#### Entries provided

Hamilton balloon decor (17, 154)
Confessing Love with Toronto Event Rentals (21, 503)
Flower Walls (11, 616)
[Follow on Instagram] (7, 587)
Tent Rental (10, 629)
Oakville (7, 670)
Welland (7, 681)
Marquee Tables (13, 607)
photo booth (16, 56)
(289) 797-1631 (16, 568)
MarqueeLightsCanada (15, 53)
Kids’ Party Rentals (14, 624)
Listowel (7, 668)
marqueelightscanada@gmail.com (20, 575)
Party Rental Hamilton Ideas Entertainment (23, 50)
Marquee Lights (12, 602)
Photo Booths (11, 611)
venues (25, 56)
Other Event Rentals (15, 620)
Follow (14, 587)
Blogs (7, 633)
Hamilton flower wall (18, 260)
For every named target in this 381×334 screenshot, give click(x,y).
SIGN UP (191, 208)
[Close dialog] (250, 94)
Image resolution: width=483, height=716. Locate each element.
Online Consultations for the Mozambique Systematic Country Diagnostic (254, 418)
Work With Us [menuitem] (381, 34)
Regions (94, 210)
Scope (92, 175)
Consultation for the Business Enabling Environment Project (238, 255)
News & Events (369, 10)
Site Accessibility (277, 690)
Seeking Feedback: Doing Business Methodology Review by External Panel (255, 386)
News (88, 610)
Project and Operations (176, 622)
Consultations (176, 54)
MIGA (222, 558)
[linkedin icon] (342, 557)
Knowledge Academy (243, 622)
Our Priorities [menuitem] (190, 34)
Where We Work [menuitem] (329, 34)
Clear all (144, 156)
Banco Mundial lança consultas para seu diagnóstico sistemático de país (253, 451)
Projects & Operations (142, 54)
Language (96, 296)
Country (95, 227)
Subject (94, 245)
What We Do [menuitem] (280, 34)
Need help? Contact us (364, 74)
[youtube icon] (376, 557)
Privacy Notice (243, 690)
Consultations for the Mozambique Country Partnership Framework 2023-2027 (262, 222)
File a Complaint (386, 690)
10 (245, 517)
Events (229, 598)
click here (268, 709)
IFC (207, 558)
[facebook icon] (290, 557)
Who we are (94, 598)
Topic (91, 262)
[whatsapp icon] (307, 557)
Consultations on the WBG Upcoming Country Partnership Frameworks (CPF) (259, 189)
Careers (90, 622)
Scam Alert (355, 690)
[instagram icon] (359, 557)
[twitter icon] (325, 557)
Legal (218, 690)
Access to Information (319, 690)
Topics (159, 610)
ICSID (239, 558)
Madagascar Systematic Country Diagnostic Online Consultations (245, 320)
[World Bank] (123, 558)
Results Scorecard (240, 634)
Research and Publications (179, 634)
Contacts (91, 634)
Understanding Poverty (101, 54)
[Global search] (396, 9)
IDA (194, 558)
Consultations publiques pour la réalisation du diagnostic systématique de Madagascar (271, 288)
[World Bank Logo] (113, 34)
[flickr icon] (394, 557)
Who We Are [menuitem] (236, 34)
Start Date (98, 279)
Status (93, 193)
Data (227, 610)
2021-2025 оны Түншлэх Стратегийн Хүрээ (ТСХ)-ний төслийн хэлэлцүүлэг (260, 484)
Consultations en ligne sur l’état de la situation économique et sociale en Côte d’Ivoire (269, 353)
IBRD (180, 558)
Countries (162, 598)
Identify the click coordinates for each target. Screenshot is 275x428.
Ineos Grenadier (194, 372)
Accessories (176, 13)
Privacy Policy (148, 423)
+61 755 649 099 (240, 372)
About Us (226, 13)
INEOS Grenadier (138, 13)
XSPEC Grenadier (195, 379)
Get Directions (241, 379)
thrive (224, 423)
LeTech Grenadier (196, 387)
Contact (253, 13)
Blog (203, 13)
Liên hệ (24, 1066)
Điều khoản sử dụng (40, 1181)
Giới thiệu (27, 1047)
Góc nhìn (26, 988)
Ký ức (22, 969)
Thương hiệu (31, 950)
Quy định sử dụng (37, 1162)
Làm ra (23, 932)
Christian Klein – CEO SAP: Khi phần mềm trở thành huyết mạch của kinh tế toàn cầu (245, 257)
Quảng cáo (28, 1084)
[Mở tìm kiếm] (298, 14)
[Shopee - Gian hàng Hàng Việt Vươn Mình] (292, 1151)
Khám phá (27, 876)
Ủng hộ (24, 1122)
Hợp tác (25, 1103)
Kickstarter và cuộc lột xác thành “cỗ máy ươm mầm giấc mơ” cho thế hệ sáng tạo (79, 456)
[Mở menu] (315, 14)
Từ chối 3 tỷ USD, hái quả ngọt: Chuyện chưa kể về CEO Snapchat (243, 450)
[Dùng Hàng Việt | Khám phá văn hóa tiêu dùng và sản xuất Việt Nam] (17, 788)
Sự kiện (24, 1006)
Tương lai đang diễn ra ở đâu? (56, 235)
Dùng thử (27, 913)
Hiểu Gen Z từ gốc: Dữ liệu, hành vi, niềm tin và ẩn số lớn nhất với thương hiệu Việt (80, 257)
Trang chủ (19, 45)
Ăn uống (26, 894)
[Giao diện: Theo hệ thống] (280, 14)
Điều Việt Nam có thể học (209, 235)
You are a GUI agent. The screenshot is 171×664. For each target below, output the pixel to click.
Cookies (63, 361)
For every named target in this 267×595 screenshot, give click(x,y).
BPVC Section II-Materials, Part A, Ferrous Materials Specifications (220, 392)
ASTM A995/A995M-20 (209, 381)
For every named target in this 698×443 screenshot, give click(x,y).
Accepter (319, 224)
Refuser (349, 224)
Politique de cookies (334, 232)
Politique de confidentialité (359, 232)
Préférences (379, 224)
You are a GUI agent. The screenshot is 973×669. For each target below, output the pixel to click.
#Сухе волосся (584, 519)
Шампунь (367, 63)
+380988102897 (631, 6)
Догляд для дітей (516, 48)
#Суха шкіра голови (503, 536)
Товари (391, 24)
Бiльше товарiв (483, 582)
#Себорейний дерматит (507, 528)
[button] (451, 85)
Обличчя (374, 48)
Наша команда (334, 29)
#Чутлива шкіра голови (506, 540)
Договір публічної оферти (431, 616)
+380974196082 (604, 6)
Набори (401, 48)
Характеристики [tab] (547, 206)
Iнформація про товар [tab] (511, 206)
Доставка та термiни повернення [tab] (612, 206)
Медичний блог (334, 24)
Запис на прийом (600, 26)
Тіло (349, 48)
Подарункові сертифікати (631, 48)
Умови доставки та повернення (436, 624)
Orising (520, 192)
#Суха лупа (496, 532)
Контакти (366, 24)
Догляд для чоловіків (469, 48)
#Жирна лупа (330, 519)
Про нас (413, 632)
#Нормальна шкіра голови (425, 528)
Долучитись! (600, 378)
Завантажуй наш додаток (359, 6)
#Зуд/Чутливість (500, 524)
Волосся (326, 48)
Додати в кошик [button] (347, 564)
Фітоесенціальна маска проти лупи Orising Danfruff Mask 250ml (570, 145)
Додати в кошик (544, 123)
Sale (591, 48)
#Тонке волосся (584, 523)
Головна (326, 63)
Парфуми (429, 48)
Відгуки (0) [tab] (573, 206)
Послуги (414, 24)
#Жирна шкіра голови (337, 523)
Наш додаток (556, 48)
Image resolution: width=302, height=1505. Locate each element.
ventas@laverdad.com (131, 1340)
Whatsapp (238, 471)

########

* [What you have to do]
Please repeat all the records above with "Hamilton" swapped for "Burlington", leaving everything else unchanged.

* [Task output]
Burlington balloon decor (17, 154)
Confessing Love with Toronto Event Rentals (21, 503)
Flower Walls (11, 616)
[Follow on Instagram] (7, 587)
Tent Rental (10, 629)
Oakville (7, 670)
Welland (7, 681)
Marquee Tables (13, 607)
photo booth (16, 56)
(289) 797-1631 (16, 568)
MarqueeLightsCanada (15, 53)
Kids’ Party Rentals (14, 624)
Listowel (7, 668)
marqueelightscanada@gmail.com (20, 575)
Party Rental Burlington Ideas Entertainment (23, 50)
Marquee Lights (12, 602)
Photo Booths (11, 611)
venues (25, 56)
Other Event Rentals (15, 620)
Follow (14, 587)
Blogs (7, 633)
Burlington flower wall (18, 260)
For every named target in this 381×334 screenshot, give click(x,y).
SIGN UP (191, 208)
[Close dialog] (250, 94)
Image resolution: width=483, height=716. Locate each element.
Online Consultations for the Mozambique Systematic Country Diagnostic (254, 418)
Work With Us [menuitem] (381, 34)
Regions (94, 210)
Scope (92, 175)
Consultation for the Business Enabling Environment Project (238, 255)
News & Events (369, 10)
Site Accessibility (277, 690)
Seeking Feedback: Doing Business Methodology Review by External Panel (255, 386)
News (88, 610)
Project and Operations (176, 622)
Consultations (176, 54)
MIGA (222, 558)
[linkedin icon] (342, 557)
Knowledge Academy (243, 622)
Our Priorities [menuitem] (190, 34)
Where We Work [menuitem] (329, 34)
Clear all (144, 156)
Banco Mundial lança consultas para seu diagnóstico sistemático de país (253, 451)
Projects & Operations (142, 54)
Language (96, 296)
Country (95, 227)
Subject (94, 245)
What We Do [menuitem] (280, 34)
Need help? Contact us (364, 74)
[youtube icon] (376, 557)
Privacy Notice (243, 690)
Consultations for the Mozambique Country Partnership Framework 2023-2027 (262, 222)
File a Complaint (386, 690)
10 (245, 517)
Events (229, 598)
click here (268, 709)
IFC (207, 558)
[facebook icon] (290, 557)
Who we are (94, 598)
Topic (91, 262)
[whatsapp icon] (307, 557)
Consultations on the WBG Upcoming Country Partnership Frameworks (CPF) (259, 189)
Careers (90, 622)
Scam Alert (355, 690)
[instagram icon] (359, 557)
[twitter icon] (325, 557)
Legal (218, 690)
Access to Information (319, 690)
Topics (159, 610)
ICSID (239, 558)
Madagascar Systematic Country Diagnostic Online Consultations (245, 320)
[World Bank] (123, 558)
Results Scorecard (240, 634)
Research and Publications (179, 634)
Contacts (91, 634)
Understanding Poverty (101, 54)
[Global search] (396, 9)
IDA (194, 558)
Consultations publiques pour la réalisation du diagnostic systématique de Madagascar (271, 288)
[World Bank Logo] (113, 34)
[flickr icon] (394, 557)
Who We Are [menuitem] (236, 34)
Start Date (98, 279)
Status (93, 193)
Data (227, 610)
2021-2025 оны Түншлэх Стратегийн Хүрээ (ТСХ)-ний төслийн хэлэлцүүлэг (260, 484)
Consultations en ligne sur l’état de la situation économique et sociale en Côte d’Ivoire (269, 353)
IBRD (180, 558)
Countries (162, 598)
Identify the click coordinates for each target. Screenshot is 275x428.
Ineos Grenadier (194, 372)
Accessories (176, 13)
Privacy Policy (148, 423)
+61 755 649 099 (240, 372)
About Us (226, 13)
INEOS Grenadier (138, 13)
XSPEC Grenadier (195, 379)
Get Directions (241, 379)
thrive (224, 423)
LeTech Grenadier (196, 387)
Contact (253, 13)
Blog (203, 13)
Liên hệ (24, 1066)
Điều khoản sử dụng (40, 1181)
Giới thiệu (27, 1047)
Góc nhìn (26, 988)
Ký ức (22, 969)
Thương hiệu (31, 950)
Quy định sử dụng (37, 1162)
Làm ra (23, 932)
Christian Klein – CEO SAP: Khi phần mềm trở thành huyết mạch của kinh tế toàn cầu (245, 257)
Quảng cáo (28, 1084)
[Mở tìm kiếm] (298, 14)
[Shopee - Gian hàng Hàng Việt Vươn Mình] (292, 1151)
Khám phá (27, 876)
Ủng hộ (24, 1122)
Hợp tác (25, 1103)
Kickstarter và cuộc lột xác thành “cỗ máy ươm mầm giấc mơ” cho thế hệ sáng tạo (79, 456)
[Mở menu] (315, 14)
Từ chối 3 tỷ USD, hái quả ngọt: Chuyện chưa kể về CEO Snapchat (243, 450)
[Dùng Hàng Việt | Khám phá văn hóa tiêu dùng và sản xuất Việt Nam] (17, 788)
Sự kiện (24, 1006)
Tương lai đang diễn ra ở đâu? (56, 235)
Dùng thử (27, 913)
Hiểu Gen Z từ gốc: Dữ liệu, hành vi, niềm tin và ẩn số lớn nhất với thương hiệu Việt (80, 257)
Trang chủ (19, 45)
Ăn uống (26, 894)
[Giao diện: Theo hệ thống] (280, 14)
Điều Việt Nam có thể học (209, 235)
You are a GUI agent. The screenshot is 171×664. For each target below, output the pixel to click.
Cookies (63, 361)
For every named target in this 267×595 screenshot, give click(x,y).
BPVC Section II-Materials, Part A, Ferrous Materials Specifications (220, 392)
ASTM A995/A995M-20 (209, 381)
For every named target in this 698×443 screenshot, give click(x,y).
Accepter (319, 224)
Refuser (349, 224)
Politique de cookies (334, 232)
Politique de confidentialité (359, 232)
Préférences (379, 224)
You are a GUI agent. The screenshot is 973×669. For each target below, output the pixel to click.
#Сухе волосся (584, 519)
Шампунь (367, 63)
+380988102897 (631, 6)
Догляд для дітей (516, 48)
#Суха шкіра голови (503, 536)
Товари (391, 24)
Бiльше товарiв (483, 582)
#Себорейний дерматит (507, 528)
[button] (451, 85)
Обличчя (374, 48)
Наша команда (334, 29)
#Чутлива шкіра голови (506, 540)
Договір публічної оферти (431, 616)
+380974196082 (604, 6)
Набори (401, 48)
Характеристики [tab] (547, 206)
Iнформація про товар [tab] (511, 206)
Доставка та термiни повернення [tab] (612, 206)
Медичний блог (334, 24)
Запис на прийом (600, 26)
Тіло (349, 48)
Подарункові сертифікати (631, 48)
Умови доставки та повернення (436, 624)
Orising (520, 192)
#Суха лупа (496, 532)
Контакти (366, 24)
Догляд для чоловіків (469, 48)
#Жирна лупа (330, 519)
Про нас (413, 632)
#Нормальна шкіра голови (425, 528)
Долучитись! (600, 378)
Завантажуй наш додаток (359, 6)
#Зуд/Чутливість (500, 524)
Волосся (326, 48)
Додати в кошик [button] (347, 564)
Фітоесенціальна маска проти лупи Orising Danfruff Mask 250ml (570, 145)
Додати в кошик (544, 123)
Sale (591, 48)
#Тонке волосся (584, 523)
Головна (326, 63)
Парфуми (429, 48)
Відгуки (0) [tab] (573, 206)
Послуги (414, 24)
#Жирна шкіра голови (337, 523)
Наш додаток (556, 48)
Image resolution: width=302, height=1505. Locate each element.
ventas@laverdad.com (131, 1340)
Whatsapp (238, 471)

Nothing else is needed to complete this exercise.